Written instruction: Reproduce each of the following rows word for word, keeping every line in its original order.

■ ■ ■ ■

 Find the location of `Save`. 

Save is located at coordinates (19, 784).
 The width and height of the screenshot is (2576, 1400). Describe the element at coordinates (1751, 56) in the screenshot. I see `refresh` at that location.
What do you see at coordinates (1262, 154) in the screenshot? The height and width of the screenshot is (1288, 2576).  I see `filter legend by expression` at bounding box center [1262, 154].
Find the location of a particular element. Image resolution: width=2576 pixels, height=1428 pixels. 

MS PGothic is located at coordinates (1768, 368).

■ ■ ■ ■

The response:
 Find the location of `Save`. 

Save is located at coordinates (19, 784).
 The width and height of the screenshot is (2576, 1400). Describe the element at coordinates (1751, 56) in the screenshot. I see `refresh` at that location.
What do you see at coordinates (1262, 154) in the screenshot? The height and width of the screenshot is (1288, 2576).  I see `filter legend by expression` at bounding box center [1262, 154].
Find the location of a particular element. Image resolution: width=2576 pixels, height=1428 pixels. 

MS PGothic is located at coordinates (1768, 368).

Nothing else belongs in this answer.